MinMaxScaler (and more) #816

egolep · 2021-07-12T01:51:56Z

It would be very nice to have more transformers than Standardizer, OneHotEncoding and BoxCox (and their univariate versions)

I even tried to implement a MinMaxScaler using Standardizer as an example, but I keep getting:

[ Info: Training Machine{MinMaxScaler,…} @194.
┌ Error: Problem fitting the machine Machine{MinMaxScaler,…} @194.
└ @ MLJBase ~/.julia/packages/MLJBase/AkJde/src/machines.jl:484
[ Info: Running type checks...
[ Info: Type checks okay.
ERROR: MethodError: no method matching fit(::MinMaxScaler, ::Int64, ::DataFrame)
Closest candidates are:
fit(::MLJBase.Stack{modelnames, inp_scitype, tg_scitype} where {modelnames, inp_scitype, tg_scitype}, ::Int64, ::Any, ::Any) at /home/egolep/.julia/packages/MLJBase/AkJde/src/composition/models/stacking.jl:277
fit(::Union{MLJIteration.DeterministicIteratedModel{M}, MLJIteration.ProbabilisticIteratedModel{M}} where M, ::Any, ::Any...) at /home/egolep/.julia/packages/MLJIteration/Twn0E/src/core.jl:51
fit(::Union{MLJTuning.DeterministicTunedModel{T, M}, MLJTuning.ProbabilisticTunedModel{T, M}}, ::Integer, ::Any...) where {T, M} at /home/egolep/.julia/packages/MLJTuning/QFcuQ/src/tuned_models.jl:592
...
Stacktrace:
[1] fit_only!(mach::Machine{MinMaxScaler, true}; rows::Vector{Int64}, verbosity::Int64, force::Bool)
@ MLJBase ~/.julia/packages/MLJBase/AkJde/src/machines.jl:482
[2] #fit!#98
@ ~/.julia/packages/MLJBase/AkJde/src/machines.jl:549 [inlined]
[3] top-level scope
@ REPL[120]:1

here my implementation (of both a univariate version and the multivariate one):

import MLJModelInterface.inverse_transform
mutable struct UnivariateMinMaxScaler <: Unsupervised
end

function fit(transformer::UnivariateMinMaxScaler, verbosity::Int, v::AbstractVector{T}) where T<:Real
min, max = minimum(v), maximum(v)
fitresult = (min, max)
cache = nothing
report = NamedTuple()
return fitresult, cache, report
end

function transform(transformer::UnivariateMinMaxScaler, fitresult, x::Real)
min, max = fitresult
x_std = (x .- min) ./ (max - min)
return x_std .* (max - min) + min
end

transform(tranformer::UnivariateMinMaxScaler, fitresult, v) = [transform(tranformer, fitresult, x) for x in v]

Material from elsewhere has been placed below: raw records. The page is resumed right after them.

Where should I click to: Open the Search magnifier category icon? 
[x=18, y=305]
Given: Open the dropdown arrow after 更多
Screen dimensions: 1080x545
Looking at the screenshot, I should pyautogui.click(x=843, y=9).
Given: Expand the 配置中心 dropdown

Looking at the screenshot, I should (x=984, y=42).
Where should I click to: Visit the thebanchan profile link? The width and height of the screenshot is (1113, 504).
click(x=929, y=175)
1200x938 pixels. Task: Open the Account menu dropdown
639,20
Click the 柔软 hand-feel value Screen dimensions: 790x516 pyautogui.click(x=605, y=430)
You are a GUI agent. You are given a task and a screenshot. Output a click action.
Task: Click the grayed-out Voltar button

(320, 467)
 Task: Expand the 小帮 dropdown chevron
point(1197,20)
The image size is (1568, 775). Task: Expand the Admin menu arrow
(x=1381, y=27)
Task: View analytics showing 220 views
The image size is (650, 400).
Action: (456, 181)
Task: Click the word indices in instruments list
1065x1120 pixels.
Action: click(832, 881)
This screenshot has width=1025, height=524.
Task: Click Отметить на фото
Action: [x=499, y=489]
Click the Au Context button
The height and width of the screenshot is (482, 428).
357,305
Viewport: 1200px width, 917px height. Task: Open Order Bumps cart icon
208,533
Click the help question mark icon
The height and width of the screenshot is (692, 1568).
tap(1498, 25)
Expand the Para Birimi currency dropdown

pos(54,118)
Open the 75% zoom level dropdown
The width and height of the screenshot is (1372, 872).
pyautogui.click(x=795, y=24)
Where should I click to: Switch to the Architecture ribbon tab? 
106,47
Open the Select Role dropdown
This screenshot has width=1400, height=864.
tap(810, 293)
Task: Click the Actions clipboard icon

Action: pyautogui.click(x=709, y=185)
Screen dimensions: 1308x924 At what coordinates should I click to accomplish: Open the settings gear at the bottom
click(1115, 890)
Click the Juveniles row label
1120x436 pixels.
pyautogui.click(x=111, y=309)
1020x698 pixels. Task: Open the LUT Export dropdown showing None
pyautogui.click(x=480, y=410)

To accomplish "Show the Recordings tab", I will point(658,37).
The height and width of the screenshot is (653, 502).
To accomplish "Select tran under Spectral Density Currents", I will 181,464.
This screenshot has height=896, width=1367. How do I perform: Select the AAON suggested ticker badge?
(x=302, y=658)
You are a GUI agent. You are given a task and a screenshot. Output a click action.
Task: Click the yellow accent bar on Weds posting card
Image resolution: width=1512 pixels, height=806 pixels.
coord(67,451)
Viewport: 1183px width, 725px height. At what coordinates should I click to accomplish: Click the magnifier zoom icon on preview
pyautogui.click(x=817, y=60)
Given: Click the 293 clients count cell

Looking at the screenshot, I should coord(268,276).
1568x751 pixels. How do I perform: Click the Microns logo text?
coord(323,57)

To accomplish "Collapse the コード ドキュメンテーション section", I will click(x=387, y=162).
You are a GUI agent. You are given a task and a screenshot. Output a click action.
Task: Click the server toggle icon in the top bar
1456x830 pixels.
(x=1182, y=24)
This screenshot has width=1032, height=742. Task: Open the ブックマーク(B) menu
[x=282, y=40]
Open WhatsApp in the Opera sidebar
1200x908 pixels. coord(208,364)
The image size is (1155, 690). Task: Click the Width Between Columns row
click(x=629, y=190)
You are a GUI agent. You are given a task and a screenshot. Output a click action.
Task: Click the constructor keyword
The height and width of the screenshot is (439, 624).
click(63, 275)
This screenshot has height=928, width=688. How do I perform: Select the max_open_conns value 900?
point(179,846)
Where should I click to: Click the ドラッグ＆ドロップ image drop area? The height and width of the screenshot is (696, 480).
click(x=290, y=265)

function inverse_transform(transformer::UnivariateMinMaxScaler, fitresult, y::Real)
min, max = fitresult
y_std = y .- min ./ (max - min)
return y_std .* (max - min) .+ min
end

inverse_transform(transformer::UnivariateMinMaxScaler, fitresult, w) = [inverse_transform(transformer, fitresult, y) for y in w]

mutable struct MinMaxScaler <: Unsupervised
features::Vector{Symbol}
end

MinMaxScaler(; features=Symbol[]) = MinMaxScaler(features)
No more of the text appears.